А второй факт заключается в том, что далеко не все так уж безоблачно в наших отчетах. И опубликованные переговоры диспетчеров – тому яркое подтверждение. Оставим специалистам анализ технических особенностей, и посмотрим на них лишь с точки зрения организации процесса, и порядка на аэродроме.
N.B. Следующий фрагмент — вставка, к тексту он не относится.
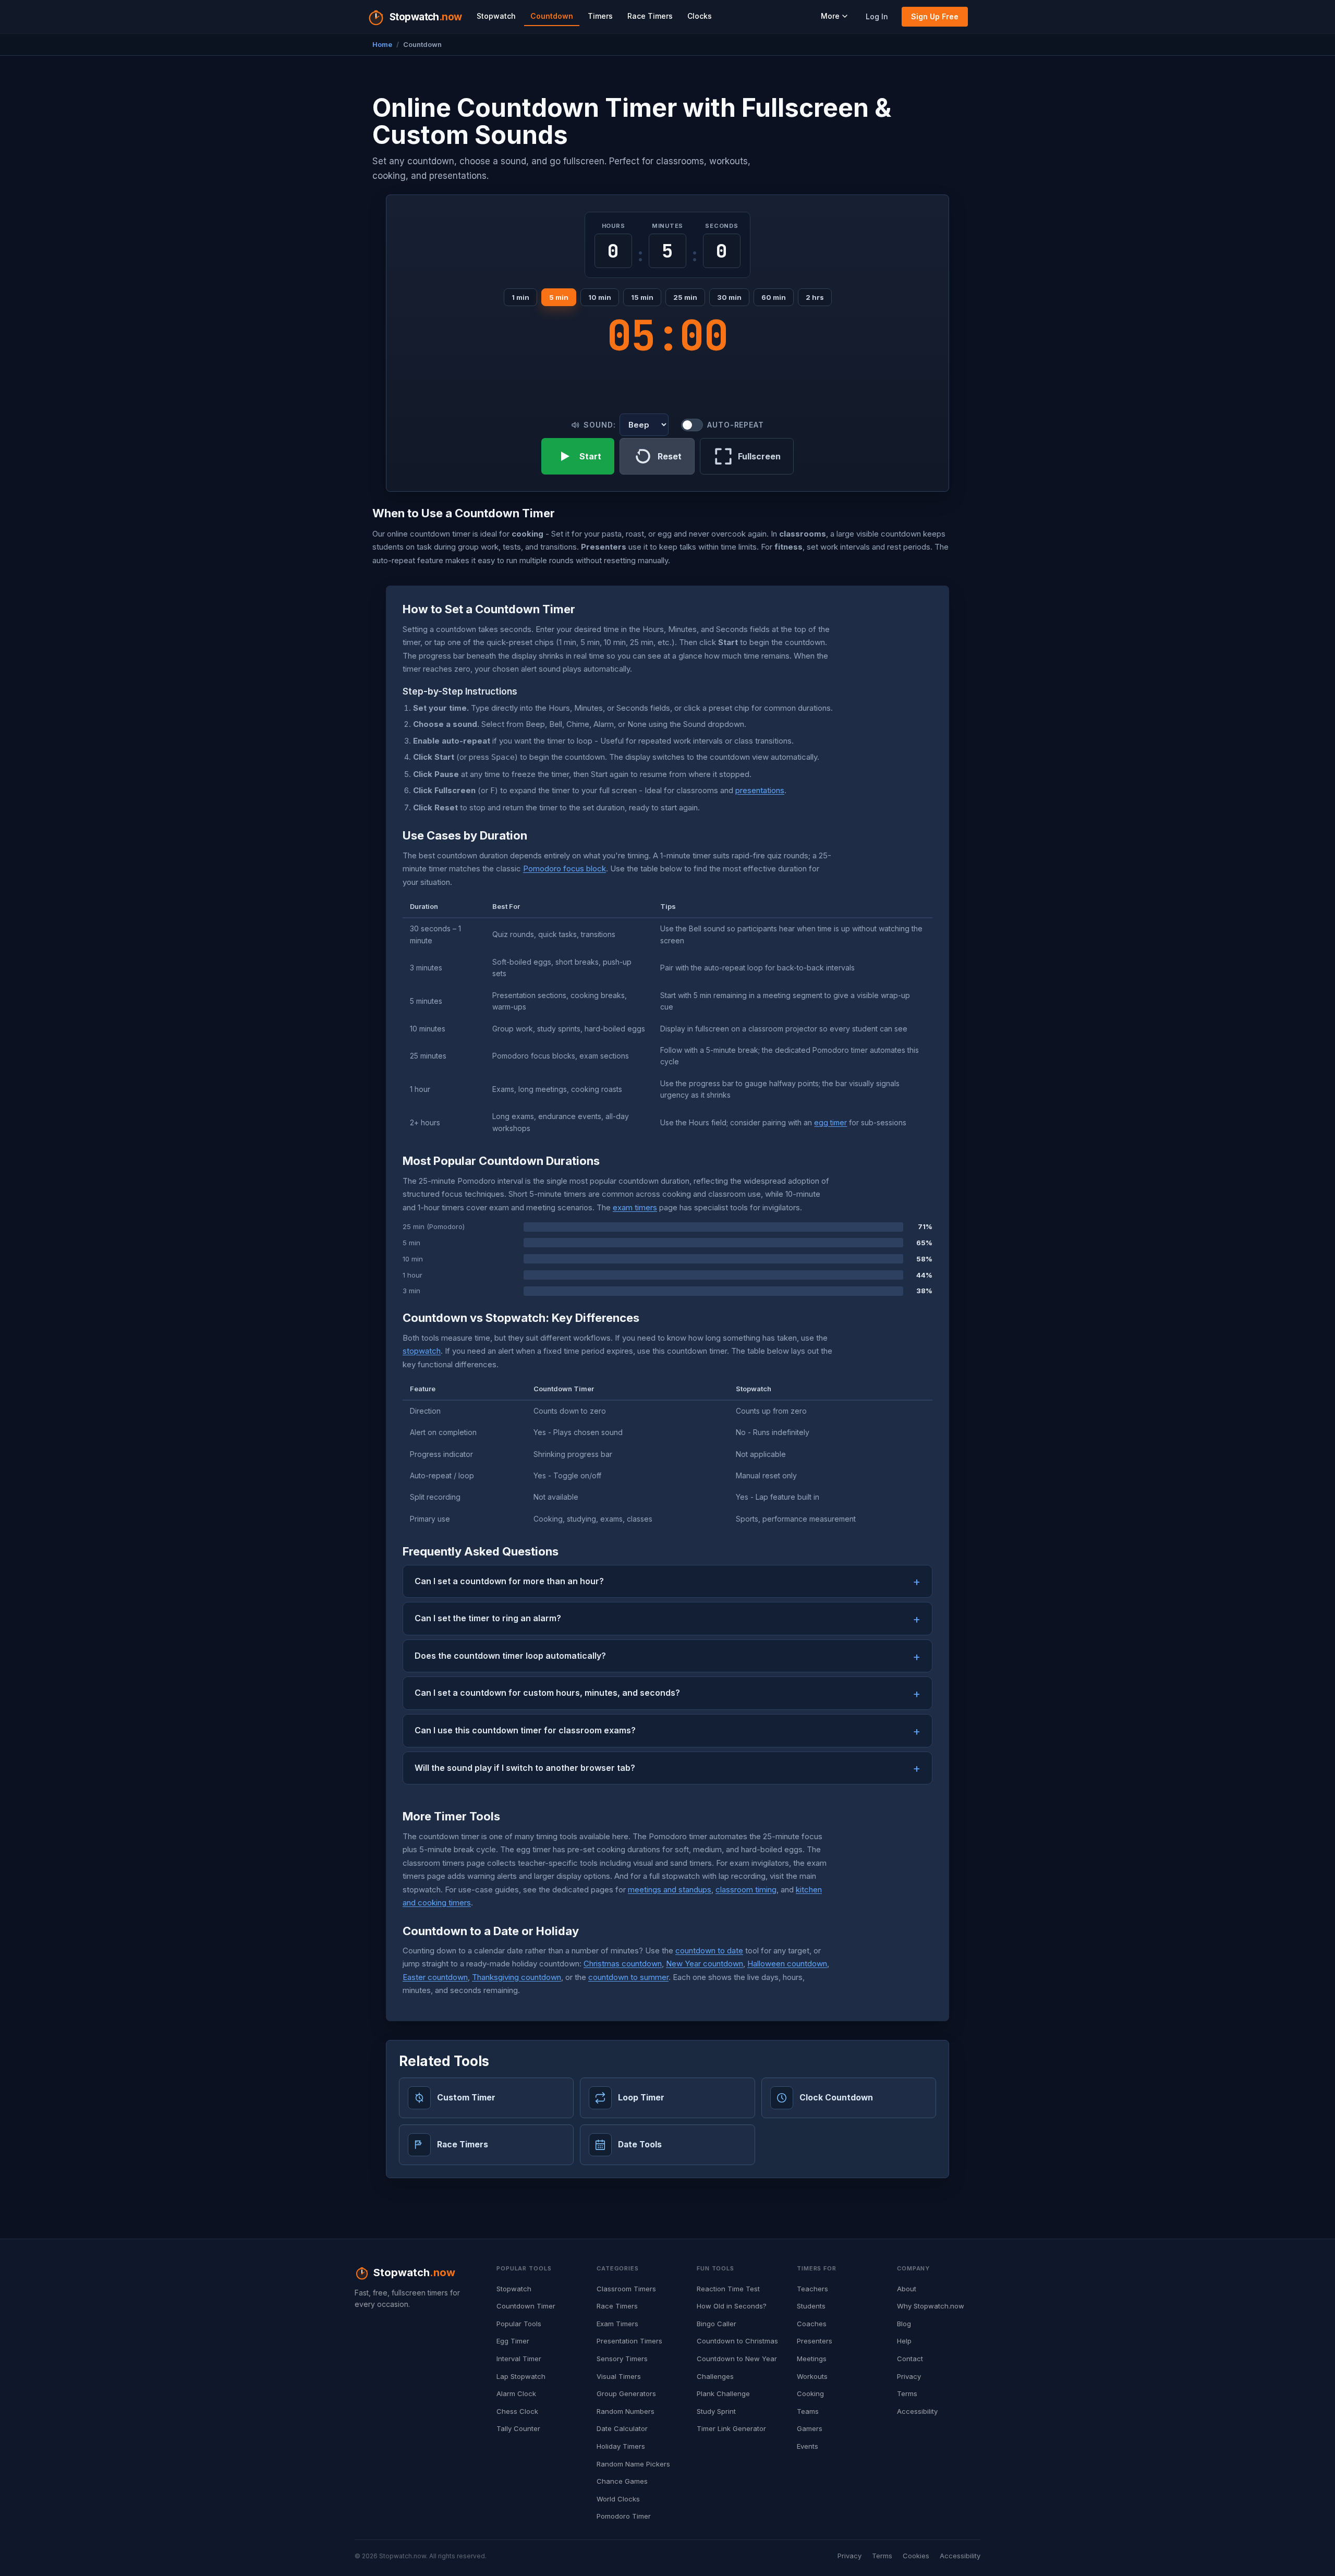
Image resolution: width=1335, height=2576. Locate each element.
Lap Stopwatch (520, 2376)
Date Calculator (622, 2428)
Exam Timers (617, 2323)
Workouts (812, 2376)
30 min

Первое, что бросается в глаза – «они матом не ругаются, они на нем разговаривают». Ощущение, что мы читаем стенограмму разговоров в «очень средней» провинциальной воинской части, больной одновременно всеми болячками российской армии, а не переговоры диспетчеров, принимающих международный борт. Далее мы видим, как оба польских борта на подлете к аэропорту запрашивают данные на английском, как и положено, а ответ получают… на русском, или странной смеси русского и английского. На этой же дикой смеси ведутся дальше все переговоры. Что же, диспетчеры не знают стандартного языка общения на международных авиарейсах? и могут ли они быть уверены, что поляки поняли их фразы на русском?
При этом по взлетной полосе из одного места в другое гоняется оцепление, на ходу выставляется положение осветительных приборов, отсутствуют достоверные данные о погоде, а руководители постоянно звонят по телефонам и выясняют, что же им все-таки делать с этим так некстати прилетевшим самолетом.
Но самый главный вопрос заключается в том, что наш диспетчер постоянно говорит, что польский борт находится «на курсе, в глиссаде», тогда как по реконструкции посадки видно, что сначала самолет находится выше глиссады, а затем слишком резко снижается и перед падением находится ниже ее. Что это – человеческий фактор или неточность приборов? Могло ли это послужить причиной трагедии, либо это не играло решающей роли?
Для окончательного понимания ситуации, хотелось бы, чтобы МАК дал ответы и на эти вопросы.